▸ **YOUR OBJECTIVE**
Please write out, character for character, the stretch of entries from the line containing "656x731 pixels. Task: Open" through the line containing "coord(304,173)", both ends included.

▸ **PROVIDED DATA**
Start

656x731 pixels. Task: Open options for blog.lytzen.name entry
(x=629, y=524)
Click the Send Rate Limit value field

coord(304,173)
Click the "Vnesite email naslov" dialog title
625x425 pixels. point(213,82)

End
Start

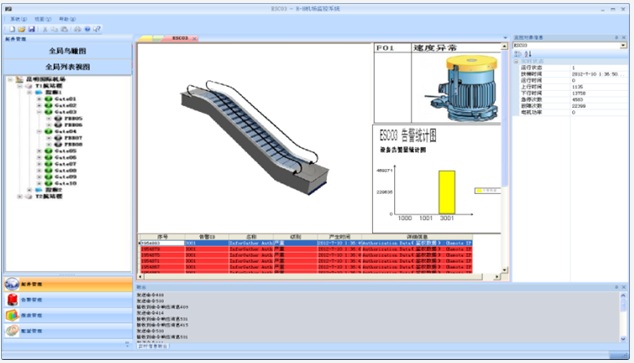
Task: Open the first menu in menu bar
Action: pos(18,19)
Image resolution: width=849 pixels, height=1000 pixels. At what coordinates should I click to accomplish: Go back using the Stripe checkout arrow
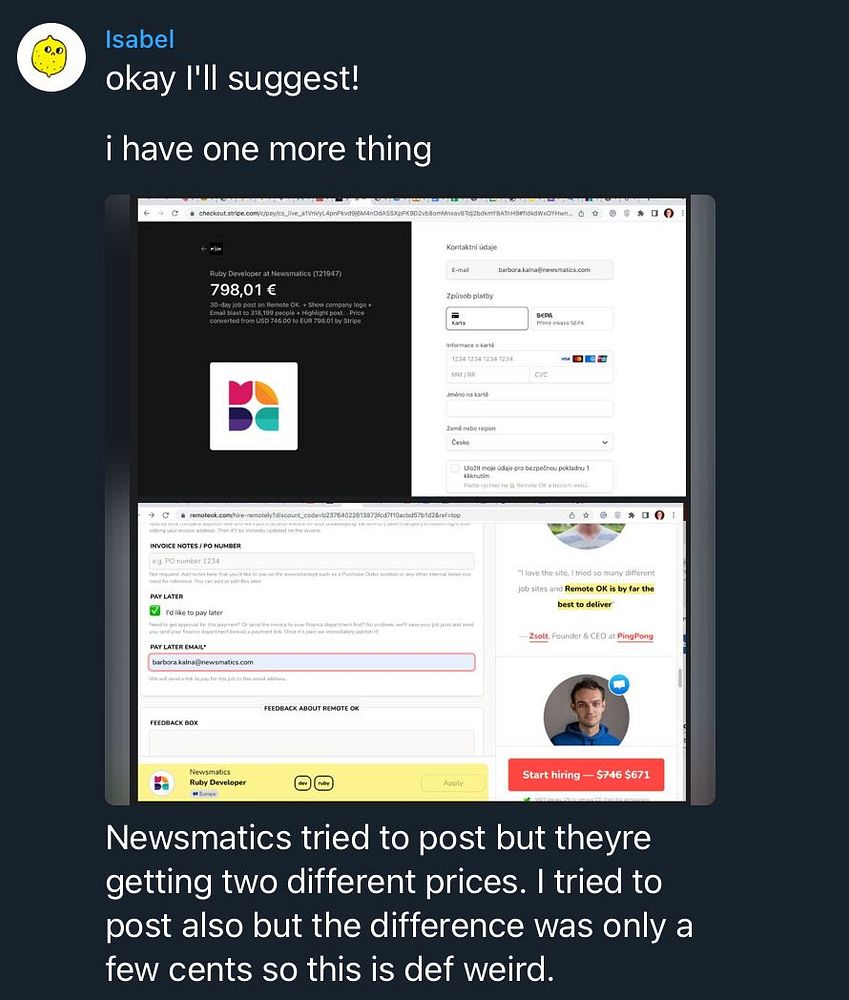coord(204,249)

End

▸ **FINISHED EXERCISE**
656x731 pixels. Task: Open options for blog.lytzen.name entry
(x=629, y=524)
Click the Send Rate Limit value field

coord(304,173)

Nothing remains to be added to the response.